START Dataset entries
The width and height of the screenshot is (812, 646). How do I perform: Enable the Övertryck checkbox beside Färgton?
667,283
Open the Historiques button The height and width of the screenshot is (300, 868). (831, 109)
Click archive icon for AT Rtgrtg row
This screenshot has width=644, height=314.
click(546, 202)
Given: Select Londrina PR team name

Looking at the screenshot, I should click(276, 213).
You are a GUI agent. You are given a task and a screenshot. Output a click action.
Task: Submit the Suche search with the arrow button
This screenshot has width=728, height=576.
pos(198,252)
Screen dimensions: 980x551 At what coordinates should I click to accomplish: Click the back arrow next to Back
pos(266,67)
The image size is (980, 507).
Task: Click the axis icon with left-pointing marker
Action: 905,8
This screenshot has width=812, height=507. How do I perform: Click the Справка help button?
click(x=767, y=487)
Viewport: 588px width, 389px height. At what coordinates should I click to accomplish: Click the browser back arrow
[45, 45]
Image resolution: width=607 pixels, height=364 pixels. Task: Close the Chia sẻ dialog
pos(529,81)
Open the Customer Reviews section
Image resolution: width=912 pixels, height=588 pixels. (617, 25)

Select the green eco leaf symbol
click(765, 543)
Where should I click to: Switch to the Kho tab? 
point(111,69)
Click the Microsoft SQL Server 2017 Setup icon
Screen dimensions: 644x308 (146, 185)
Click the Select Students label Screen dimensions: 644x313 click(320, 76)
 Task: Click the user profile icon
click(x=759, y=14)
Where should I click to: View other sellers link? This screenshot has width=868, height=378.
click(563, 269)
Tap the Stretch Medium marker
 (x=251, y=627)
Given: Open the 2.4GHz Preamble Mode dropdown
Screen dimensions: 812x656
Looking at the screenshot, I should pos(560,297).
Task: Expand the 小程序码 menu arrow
END Dataset entries
* **Goal of the exercise**
Set down all of the lines above without altering a word.

* **Task response**
The width and height of the screenshot is (812, 646). How do I perform: Enable the Övertryck checkbox beside Färgton?
667,283
Open the Historiques button The height and width of the screenshot is (300, 868). (831, 109)
Click archive icon for AT Rtgrtg row
This screenshot has width=644, height=314.
click(546, 202)
Given: Select Londrina PR team name

Looking at the screenshot, I should click(276, 213).
You are a GUI agent. You are given a task and a screenshot. Output a click action.
Task: Submit the Suche search with the arrow button
This screenshot has width=728, height=576.
pos(198,252)
Screen dimensions: 980x551 At what coordinates should I click to accomplish: Click the back arrow next to Back
pos(266,67)
The image size is (980, 507).
Task: Click the axis icon with left-pointing marker
Action: 905,8
This screenshot has width=812, height=507. How do I perform: Click the Справка help button?
click(x=767, y=487)
Viewport: 588px width, 389px height. At what coordinates should I click to accomplish: Click the browser back arrow
[45, 45]
Image resolution: width=607 pixels, height=364 pixels. Task: Close the Chia sẻ dialog
pos(529,81)
Open the Customer Reviews section
Image resolution: width=912 pixels, height=588 pixels. (617, 25)

Select the green eco leaf symbol
click(765, 543)
Where should I click to: Switch to the Kho tab? 
point(111,69)
Click the Microsoft SQL Server 2017 Setup icon
Screen dimensions: 644x308 (146, 185)
Click the Select Students label Screen dimensions: 644x313 click(320, 76)
 Task: Click the user profile icon
click(x=759, y=14)
Where should I click to: View other sellers link? This screenshot has width=868, height=378.
click(563, 269)
Tap the Stretch Medium marker
 (x=251, y=627)
Given: Open the 2.4GHz Preamble Mode dropdown
Screen dimensions: 812x656
Looking at the screenshot, I should pos(560,297).
Task: Expand the 小程序码 menu arrow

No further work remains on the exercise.